— Begin Given data —

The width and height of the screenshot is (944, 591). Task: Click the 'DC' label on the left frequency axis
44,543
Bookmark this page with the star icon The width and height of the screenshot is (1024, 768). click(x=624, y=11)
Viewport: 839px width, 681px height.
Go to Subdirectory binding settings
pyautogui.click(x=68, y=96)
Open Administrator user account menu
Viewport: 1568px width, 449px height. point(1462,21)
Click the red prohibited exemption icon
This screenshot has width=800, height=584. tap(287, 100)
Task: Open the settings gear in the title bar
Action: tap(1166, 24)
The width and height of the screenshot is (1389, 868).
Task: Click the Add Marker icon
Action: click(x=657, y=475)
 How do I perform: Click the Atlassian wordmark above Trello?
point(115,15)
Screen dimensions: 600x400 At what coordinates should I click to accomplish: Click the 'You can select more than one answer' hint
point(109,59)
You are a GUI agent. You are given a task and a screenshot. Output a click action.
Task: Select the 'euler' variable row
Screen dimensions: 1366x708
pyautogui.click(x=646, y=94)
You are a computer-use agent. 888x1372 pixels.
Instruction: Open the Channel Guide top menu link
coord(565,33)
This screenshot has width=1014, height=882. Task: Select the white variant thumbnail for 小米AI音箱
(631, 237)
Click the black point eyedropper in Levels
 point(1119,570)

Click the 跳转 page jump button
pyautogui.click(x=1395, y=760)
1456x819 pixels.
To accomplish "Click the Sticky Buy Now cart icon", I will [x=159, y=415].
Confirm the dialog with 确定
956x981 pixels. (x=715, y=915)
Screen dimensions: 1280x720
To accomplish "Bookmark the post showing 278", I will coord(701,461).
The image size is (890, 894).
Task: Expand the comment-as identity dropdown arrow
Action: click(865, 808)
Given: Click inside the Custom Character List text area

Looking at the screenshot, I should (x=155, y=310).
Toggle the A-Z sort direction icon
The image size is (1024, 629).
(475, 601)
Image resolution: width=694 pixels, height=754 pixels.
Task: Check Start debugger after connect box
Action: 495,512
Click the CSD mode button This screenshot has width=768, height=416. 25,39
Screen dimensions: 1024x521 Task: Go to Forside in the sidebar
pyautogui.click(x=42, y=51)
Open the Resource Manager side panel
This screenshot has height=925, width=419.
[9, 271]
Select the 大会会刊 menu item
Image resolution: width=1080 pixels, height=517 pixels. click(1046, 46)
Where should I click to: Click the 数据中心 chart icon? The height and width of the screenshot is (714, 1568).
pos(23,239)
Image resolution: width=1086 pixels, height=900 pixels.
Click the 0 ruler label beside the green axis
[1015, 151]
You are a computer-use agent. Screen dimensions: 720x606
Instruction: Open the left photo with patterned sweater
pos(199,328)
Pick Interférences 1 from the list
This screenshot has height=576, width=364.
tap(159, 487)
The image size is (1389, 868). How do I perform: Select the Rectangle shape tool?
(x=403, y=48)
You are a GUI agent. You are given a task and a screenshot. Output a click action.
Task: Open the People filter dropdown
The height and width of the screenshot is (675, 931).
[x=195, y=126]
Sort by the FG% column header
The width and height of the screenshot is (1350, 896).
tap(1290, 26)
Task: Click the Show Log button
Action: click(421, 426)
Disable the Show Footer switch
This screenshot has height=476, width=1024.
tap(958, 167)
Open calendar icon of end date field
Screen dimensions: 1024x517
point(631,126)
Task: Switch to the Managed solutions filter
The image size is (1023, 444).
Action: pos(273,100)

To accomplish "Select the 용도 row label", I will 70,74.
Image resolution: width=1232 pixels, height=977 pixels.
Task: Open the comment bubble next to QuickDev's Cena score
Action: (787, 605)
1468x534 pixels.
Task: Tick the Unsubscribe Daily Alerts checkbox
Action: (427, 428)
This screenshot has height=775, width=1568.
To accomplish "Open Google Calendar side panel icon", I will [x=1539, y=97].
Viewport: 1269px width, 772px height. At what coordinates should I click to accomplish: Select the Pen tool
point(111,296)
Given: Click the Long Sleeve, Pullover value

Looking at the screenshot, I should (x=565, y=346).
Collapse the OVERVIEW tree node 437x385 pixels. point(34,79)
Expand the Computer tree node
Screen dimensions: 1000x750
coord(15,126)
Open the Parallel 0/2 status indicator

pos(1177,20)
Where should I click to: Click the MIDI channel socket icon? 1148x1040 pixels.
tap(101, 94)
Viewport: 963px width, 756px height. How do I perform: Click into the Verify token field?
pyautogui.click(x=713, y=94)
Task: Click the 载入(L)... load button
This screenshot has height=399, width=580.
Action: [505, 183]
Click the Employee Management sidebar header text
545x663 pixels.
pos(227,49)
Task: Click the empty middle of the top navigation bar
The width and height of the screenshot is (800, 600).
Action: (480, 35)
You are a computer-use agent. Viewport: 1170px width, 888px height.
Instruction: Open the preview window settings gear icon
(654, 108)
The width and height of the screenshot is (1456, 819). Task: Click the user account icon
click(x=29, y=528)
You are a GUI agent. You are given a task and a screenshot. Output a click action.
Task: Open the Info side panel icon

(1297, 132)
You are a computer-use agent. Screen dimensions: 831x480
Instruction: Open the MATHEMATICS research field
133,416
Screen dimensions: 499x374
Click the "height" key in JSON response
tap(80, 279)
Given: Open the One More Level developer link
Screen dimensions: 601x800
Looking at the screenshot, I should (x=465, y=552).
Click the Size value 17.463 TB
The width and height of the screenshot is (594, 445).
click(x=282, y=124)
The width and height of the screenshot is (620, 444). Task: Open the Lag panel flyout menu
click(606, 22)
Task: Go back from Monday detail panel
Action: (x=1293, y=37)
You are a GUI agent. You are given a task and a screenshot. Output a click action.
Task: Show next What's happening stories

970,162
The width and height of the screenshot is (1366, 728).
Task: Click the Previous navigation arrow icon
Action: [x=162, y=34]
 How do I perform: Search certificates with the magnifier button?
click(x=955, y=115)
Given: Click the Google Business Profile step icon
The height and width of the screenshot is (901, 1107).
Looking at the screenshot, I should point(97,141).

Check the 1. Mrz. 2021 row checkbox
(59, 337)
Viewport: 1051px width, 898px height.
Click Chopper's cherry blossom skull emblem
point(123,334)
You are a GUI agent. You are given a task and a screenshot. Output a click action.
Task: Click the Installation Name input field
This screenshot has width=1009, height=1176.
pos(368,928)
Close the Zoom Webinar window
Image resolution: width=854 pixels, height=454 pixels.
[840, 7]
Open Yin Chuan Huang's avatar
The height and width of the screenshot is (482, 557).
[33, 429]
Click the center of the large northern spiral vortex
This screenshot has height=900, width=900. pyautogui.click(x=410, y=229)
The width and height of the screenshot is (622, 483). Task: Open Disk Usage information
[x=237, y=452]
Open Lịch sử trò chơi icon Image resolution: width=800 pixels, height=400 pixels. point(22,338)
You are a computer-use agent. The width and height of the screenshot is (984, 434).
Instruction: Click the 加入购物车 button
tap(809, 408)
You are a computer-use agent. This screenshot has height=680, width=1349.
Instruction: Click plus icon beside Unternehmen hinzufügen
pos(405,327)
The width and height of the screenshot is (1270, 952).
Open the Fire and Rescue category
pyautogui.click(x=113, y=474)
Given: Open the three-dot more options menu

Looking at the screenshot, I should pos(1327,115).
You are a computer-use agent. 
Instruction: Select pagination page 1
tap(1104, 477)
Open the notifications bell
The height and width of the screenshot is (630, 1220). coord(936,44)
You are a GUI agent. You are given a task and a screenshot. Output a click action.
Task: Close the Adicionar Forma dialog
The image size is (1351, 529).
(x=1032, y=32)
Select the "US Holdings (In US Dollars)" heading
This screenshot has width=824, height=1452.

— End Given data —

Reproduce all of the records above word for word, leaving nothing out or changed.

The width and height of the screenshot is (944, 591). Task: Click the 'DC' label on the left frequency axis
44,543
Bookmark this page with the star icon The width and height of the screenshot is (1024, 768). click(x=624, y=11)
Viewport: 839px width, 681px height.
Go to Subdirectory binding settings
pyautogui.click(x=68, y=96)
Open Administrator user account menu
Viewport: 1568px width, 449px height. point(1462,21)
Click the red prohibited exemption icon
This screenshot has width=800, height=584. tap(287, 100)
Task: Open the settings gear in the title bar
Action: tap(1166, 24)
The width and height of the screenshot is (1389, 868).
Task: Click the Add Marker icon
Action: click(x=657, y=475)
 How do I perform: Click the Atlassian wordmark above Trello?
point(115,15)
Screen dimensions: 600x400 At what coordinates should I click to accomplish: Click the 'You can select more than one answer' hint
point(109,59)
You are a GUI agent. You are given a task and a screenshot. Output a click action.
Task: Select the 'euler' variable row
Screen dimensions: 1366x708
pyautogui.click(x=646, y=94)
You are a computer-use agent. 888x1372 pixels.
Instruction: Open the Channel Guide top menu link
coord(565,33)
This screenshot has width=1014, height=882. Task: Select the white variant thumbnail for 小米AI音箱
(631, 237)
Click the black point eyedropper in Levels
 point(1119,570)

Click the 跳转 page jump button
pyautogui.click(x=1395, y=760)
1456x819 pixels.
To accomplish "Click the Sticky Buy Now cart icon", I will [x=159, y=415].
Confirm the dialog with 确定
956x981 pixels. (x=715, y=915)
Screen dimensions: 1280x720
To accomplish "Bookmark the post showing 278", I will coord(701,461).
The image size is (890, 894).
Task: Expand the comment-as identity dropdown arrow
Action: click(865, 808)
Given: Click inside the Custom Character List text area

Looking at the screenshot, I should (x=155, y=310).
Toggle the A-Z sort direction icon
The image size is (1024, 629).
(475, 601)
Image resolution: width=694 pixels, height=754 pixels.
Task: Check Start debugger after connect box
Action: 495,512
Click the CSD mode button This screenshot has width=768, height=416. 25,39
Screen dimensions: 1024x521 Task: Go to Forside in the sidebar
pyautogui.click(x=42, y=51)
Open the Resource Manager side panel
This screenshot has height=925, width=419.
[9, 271]
Select the 大会会刊 menu item
Image resolution: width=1080 pixels, height=517 pixels. click(1046, 46)
Where should I click to: Click the 数据中心 chart icon? The height and width of the screenshot is (714, 1568).
pos(23,239)
Image resolution: width=1086 pixels, height=900 pixels.
Click the 0 ruler label beside the green axis
[1015, 151]
You are a computer-use agent. Screen dimensions: 720x606
Instruction: Open the left photo with patterned sweater
pos(199,328)
Pick Interférences 1 from the list
This screenshot has height=576, width=364.
tap(159, 487)
The image size is (1389, 868). How do I perform: Select the Rectangle shape tool?
(x=403, y=48)
You are a GUI agent. You are given a task and a screenshot. Output a click action.
Task: Open the People filter dropdown
The height and width of the screenshot is (675, 931).
[x=195, y=126]
Sort by the FG% column header
The width and height of the screenshot is (1350, 896).
tap(1290, 26)
Task: Click the Show Log button
Action: click(421, 426)
Disable the Show Footer switch
This screenshot has height=476, width=1024.
tap(958, 167)
Open calendar icon of end date field
Screen dimensions: 1024x517
point(631,126)
Task: Switch to the Managed solutions filter
The image size is (1023, 444).
Action: pos(273,100)

To accomplish "Select the 용도 row label", I will 70,74.
Image resolution: width=1232 pixels, height=977 pixels.
Task: Open the comment bubble next to QuickDev's Cena score
Action: (787, 605)
1468x534 pixels.
Task: Tick the Unsubscribe Daily Alerts checkbox
Action: (427, 428)
This screenshot has height=775, width=1568.
To accomplish "Open Google Calendar side panel icon", I will [x=1539, y=97].
Viewport: 1269px width, 772px height. At what coordinates should I click to accomplish: Select the Pen tool
point(111,296)
Given: Click the Long Sleeve, Pullover value

Looking at the screenshot, I should (x=565, y=346).
Collapse the OVERVIEW tree node 437x385 pixels. point(34,79)
Expand the Computer tree node
Screen dimensions: 1000x750
coord(15,126)
Open the Parallel 0/2 status indicator

pos(1177,20)
Where should I click to: Click the MIDI channel socket icon? 1148x1040 pixels.
tap(101, 94)
Viewport: 963px width, 756px height. How do I perform: Click into the Verify token field?
pyautogui.click(x=713, y=94)
Task: Click the 载入(L)... load button
This screenshot has height=399, width=580.
Action: [505, 183]
Click the Employee Management sidebar header text
545x663 pixels.
pos(227,49)
Task: Click the empty middle of the top navigation bar
The width and height of the screenshot is (800, 600).
Action: (480, 35)
You are a computer-use agent. Viewport: 1170px width, 888px height.
Instruction: Open the preview window settings gear icon
(654, 108)
The width and height of the screenshot is (1456, 819). Task: Click the user account icon
click(x=29, y=528)
You are a GUI agent. You are given a task and a screenshot. Output a click action.
Task: Open the Info side panel icon

(1297, 132)
You are a computer-use agent. Screen dimensions: 831x480
Instruction: Open the MATHEMATICS research field
133,416
Screen dimensions: 499x374
Click the "height" key in JSON response
tap(80, 279)
Given: Open the One More Level developer link
Screen dimensions: 601x800
Looking at the screenshot, I should (x=465, y=552).
Click the Size value 17.463 TB
The width and height of the screenshot is (594, 445).
click(x=282, y=124)
The width and height of the screenshot is (620, 444). Task: Open the Lag panel flyout menu
click(606, 22)
Task: Go back from Monday detail panel
Action: (x=1293, y=37)
You are a GUI agent. You are given a task and a screenshot. Output a click action.
Task: Show next What's happening stories

970,162
The width and height of the screenshot is (1366, 728).
Task: Click the Previous navigation arrow icon
Action: [x=162, y=34]
 How do I perform: Search certificates with the magnifier button?
click(x=955, y=115)
Given: Click the Google Business Profile step icon
The height and width of the screenshot is (901, 1107).
Looking at the screenshot, I should point(97,141).

Check the 1. Mrz. 2021 row checkbox
(59, 337)
Viewport: 1051px width, 898px height.
Click Chopper's cherry blossom skull emblem
point(123,334)
You are a GUI agent. You are given a task and a screenshot. Output a click action.
Task: Click the Installation Name input field
This screenshot has width=1009, height=1176.
pos(368,928)
Close the Zoom Webinar window
Image resolution: width=854 pixels, height=454 pixels.
[840, 7]
Open Yin Chuan Huang's avatar
The height and width of the screenshot is (482, 557).
[33, 429]
Click the center of the large northern spiral vortex
This screenshot has height=900, width=900. pyautogui.click(x=410, y=229)
The width and height of the screenshot is (622, 483). Task: Open Disk Usage information
[x=237, y=452]
Open Lịch sử trò chơi icon Image resolution: width=800 pixels, height=400 pixels. point(22,338)
You are a computer-use agent. The width and height of the screenshot is (984, 434).
Instruction: Click the 加入购物车 button
tap(809, 408)
You are a computer-use agent. This screenshot has height=680, width=1349.
Instruction: Click plus icon beside Unternehmen hinzufügen
pos(405,327)
The width and height of the screenshot is (1270, 952).
Open the Fire and Rescue category
pyautogui.click(x=113, y=474)
Given: Open the three-dot more options menu

Looking at the screenshot, I should pos(1327,115).
You are a computer-use agent. 
Instruction: Select pagination page 1
tap(1104, 477)
Open the notifications bell
The height and width of the screenshot is (630, 1220). coord(936,44)
You are a GUI agent. You are given a task and a screenshot. Output a click action.
Task: Close the Adicionar Forma dialog
The image size is (1351, 529).
(x=1032, y=32)
Select the "US Holdings (In US Dollars)" heading
This screenshot has width=824, height=1452.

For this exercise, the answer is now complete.